In Gedenken an Christoph
ICH WACHSE...
Ich spüre, dass ich wachse und reife und möchte diesen Vorgang besser verstehen.
Ich merke, wie ich mich in den letzten Jahren verändert habe.
Ich bin nicht mehr der, der ich einmal gewesen bin.

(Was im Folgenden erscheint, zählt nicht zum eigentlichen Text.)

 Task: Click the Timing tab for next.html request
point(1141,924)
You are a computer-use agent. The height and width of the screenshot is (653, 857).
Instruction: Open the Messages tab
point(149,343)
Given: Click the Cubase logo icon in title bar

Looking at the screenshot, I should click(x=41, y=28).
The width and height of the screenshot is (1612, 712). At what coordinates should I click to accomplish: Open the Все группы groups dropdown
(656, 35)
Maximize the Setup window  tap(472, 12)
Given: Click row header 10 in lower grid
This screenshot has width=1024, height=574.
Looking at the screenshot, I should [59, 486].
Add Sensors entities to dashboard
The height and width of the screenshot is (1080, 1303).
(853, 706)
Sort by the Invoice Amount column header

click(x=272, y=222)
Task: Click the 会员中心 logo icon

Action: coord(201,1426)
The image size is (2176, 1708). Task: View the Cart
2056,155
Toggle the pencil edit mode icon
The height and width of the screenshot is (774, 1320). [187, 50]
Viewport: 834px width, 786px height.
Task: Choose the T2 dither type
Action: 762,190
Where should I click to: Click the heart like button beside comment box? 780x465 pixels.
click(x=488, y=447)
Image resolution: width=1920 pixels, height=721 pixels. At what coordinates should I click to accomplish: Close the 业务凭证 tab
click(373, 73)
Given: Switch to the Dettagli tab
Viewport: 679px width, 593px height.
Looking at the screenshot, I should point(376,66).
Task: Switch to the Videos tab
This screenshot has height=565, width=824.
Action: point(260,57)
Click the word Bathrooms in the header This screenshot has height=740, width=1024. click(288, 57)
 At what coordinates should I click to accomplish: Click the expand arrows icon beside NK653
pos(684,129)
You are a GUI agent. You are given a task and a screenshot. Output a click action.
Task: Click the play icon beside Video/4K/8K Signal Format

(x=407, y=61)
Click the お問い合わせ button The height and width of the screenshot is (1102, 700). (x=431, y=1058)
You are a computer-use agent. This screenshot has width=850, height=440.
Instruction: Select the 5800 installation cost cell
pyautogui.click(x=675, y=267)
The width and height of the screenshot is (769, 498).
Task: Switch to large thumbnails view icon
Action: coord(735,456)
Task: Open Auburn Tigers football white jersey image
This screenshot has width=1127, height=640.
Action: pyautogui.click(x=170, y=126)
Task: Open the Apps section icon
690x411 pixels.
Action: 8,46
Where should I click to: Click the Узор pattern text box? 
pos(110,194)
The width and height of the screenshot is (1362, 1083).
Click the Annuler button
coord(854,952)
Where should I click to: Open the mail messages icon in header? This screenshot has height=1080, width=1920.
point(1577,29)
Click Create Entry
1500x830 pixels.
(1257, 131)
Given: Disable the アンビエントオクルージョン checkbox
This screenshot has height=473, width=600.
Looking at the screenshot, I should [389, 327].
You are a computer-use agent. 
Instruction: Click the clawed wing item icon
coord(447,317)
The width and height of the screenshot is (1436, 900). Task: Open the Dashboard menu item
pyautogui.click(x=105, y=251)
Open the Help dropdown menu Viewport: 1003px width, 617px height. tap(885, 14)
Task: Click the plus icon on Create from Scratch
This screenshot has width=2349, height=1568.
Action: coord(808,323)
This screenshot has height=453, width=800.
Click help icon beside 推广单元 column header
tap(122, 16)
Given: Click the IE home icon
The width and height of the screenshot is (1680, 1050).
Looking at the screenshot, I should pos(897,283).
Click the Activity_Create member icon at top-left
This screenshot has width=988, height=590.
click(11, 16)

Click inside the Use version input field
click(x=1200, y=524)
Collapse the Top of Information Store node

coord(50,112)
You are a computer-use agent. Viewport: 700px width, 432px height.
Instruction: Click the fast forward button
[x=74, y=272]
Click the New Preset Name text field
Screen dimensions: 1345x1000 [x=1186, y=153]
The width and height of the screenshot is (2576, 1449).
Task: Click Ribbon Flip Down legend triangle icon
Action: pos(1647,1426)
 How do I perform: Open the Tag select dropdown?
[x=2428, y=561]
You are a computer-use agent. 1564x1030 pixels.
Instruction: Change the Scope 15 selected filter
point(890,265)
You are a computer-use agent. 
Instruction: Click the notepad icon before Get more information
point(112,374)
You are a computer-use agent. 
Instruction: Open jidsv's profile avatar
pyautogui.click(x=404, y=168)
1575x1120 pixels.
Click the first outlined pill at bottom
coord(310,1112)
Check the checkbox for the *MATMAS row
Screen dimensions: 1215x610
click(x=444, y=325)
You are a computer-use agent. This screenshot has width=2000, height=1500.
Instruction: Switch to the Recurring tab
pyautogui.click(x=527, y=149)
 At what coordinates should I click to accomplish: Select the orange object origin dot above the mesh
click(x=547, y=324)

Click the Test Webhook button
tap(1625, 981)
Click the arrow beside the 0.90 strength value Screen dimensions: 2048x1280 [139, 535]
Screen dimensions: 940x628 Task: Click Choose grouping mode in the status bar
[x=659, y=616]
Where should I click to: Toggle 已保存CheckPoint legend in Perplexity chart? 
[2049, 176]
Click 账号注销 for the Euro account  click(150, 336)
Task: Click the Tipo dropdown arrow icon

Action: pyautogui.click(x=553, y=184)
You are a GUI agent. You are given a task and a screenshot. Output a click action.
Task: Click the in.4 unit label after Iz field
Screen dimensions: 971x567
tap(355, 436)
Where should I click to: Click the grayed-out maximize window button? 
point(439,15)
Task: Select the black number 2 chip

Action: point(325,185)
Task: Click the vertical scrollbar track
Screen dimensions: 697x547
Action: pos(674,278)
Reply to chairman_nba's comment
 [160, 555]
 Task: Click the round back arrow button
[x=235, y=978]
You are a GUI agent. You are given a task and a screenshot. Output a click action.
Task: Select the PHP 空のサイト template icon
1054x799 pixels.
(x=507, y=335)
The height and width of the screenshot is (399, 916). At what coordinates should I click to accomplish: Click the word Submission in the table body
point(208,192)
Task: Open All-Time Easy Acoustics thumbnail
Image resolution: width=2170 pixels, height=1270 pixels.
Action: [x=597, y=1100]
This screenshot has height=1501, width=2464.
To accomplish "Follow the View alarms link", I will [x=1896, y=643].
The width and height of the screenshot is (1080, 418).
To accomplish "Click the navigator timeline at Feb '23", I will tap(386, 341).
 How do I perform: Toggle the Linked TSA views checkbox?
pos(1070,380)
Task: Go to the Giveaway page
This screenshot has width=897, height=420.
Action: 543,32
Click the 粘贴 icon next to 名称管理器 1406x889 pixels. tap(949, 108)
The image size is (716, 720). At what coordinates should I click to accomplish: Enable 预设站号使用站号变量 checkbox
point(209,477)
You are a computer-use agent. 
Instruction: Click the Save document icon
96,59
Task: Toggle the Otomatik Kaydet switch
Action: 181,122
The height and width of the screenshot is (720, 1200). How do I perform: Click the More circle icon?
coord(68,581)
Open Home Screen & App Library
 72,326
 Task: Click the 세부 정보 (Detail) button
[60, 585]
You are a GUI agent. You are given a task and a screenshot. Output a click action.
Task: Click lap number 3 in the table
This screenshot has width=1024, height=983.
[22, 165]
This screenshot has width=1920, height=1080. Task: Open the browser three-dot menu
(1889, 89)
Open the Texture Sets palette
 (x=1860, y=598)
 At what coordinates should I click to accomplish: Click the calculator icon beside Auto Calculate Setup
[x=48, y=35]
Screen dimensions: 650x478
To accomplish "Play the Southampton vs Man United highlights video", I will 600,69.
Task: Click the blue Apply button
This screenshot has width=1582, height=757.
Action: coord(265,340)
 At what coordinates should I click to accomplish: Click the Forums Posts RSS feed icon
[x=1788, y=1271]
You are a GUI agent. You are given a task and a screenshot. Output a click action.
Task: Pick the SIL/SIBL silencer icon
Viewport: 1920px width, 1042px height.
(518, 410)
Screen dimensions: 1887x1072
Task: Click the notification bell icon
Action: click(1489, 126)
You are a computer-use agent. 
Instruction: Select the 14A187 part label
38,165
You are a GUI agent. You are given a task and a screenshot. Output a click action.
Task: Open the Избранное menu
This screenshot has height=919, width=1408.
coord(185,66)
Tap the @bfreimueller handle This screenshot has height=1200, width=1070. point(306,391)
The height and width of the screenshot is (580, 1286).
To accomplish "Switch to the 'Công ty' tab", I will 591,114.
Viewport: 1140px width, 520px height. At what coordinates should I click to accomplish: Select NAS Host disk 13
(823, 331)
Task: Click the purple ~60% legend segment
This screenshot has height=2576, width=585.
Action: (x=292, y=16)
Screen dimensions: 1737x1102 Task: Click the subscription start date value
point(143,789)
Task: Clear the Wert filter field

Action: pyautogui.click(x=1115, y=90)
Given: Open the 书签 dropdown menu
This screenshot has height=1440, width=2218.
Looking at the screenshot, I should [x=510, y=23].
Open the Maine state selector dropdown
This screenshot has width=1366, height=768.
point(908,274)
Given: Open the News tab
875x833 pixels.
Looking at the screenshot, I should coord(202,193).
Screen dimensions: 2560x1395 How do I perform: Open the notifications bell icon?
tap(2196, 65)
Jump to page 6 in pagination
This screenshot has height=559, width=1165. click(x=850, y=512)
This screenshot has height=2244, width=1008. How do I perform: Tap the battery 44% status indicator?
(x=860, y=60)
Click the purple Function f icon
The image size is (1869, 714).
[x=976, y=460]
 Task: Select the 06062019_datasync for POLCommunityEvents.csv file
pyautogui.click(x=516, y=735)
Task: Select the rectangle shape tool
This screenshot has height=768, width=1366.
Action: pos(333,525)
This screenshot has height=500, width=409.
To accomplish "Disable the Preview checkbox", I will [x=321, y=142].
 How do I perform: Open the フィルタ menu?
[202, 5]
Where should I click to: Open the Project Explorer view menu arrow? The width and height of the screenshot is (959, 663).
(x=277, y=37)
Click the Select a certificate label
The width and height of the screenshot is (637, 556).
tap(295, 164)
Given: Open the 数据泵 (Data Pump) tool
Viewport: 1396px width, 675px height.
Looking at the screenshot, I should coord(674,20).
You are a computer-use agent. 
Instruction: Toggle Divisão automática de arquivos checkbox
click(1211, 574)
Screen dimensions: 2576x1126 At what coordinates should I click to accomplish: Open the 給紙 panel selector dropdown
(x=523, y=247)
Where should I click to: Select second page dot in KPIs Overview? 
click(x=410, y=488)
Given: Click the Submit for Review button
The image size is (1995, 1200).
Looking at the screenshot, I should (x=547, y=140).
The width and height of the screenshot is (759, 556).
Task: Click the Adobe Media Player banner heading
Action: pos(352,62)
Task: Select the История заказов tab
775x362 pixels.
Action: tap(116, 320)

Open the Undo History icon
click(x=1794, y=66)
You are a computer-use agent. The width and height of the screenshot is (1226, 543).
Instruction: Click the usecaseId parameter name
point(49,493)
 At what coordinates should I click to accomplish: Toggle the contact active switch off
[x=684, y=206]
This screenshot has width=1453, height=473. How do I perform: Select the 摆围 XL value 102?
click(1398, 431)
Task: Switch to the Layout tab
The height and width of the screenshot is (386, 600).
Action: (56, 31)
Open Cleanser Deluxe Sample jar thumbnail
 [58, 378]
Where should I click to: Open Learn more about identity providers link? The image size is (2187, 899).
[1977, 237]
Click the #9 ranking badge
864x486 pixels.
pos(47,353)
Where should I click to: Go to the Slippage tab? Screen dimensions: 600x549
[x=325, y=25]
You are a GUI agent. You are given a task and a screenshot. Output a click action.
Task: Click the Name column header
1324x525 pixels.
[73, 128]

Aber ich distanziere mich nicht von dem , der ich einmal war.
Ich bin die Summe all derer, die ich einmal war, und in mir angelegt liegen die Möglichkeiten dessen, der ich noch werden kann.
Veränderungen gehen oft mit Schmerzen einher, weil es auch Kräfte in uns gibt, die Angst haben vor dem Reifen.
Und ich gehe das Risiko ein, mich unsicher zu fühlen, einsam zu werden, mich zu verlieren, unter meinen Freunden belächelt und verkannt zu werden.
Ich wachse und reife in meinem Glauben.
Ich habe die Kinderschuhe zurückgelassen, die Vorsichtigkeit, mit der ich meinte, Gott gütig stimmen zu müssen.
Ich halte mich nicht mehr an starre Regeln, die andere aufgestellt haben.
Ich glaube nicht mehr aus Angst.
Ich gestalte meinen Glauben so, wie er mir entspricht, nicht so, wie andere ihn haben wollen.
Ich verlasse den ganzen Bereich des Müssens und betrete die Welt des Könnens und Wählens.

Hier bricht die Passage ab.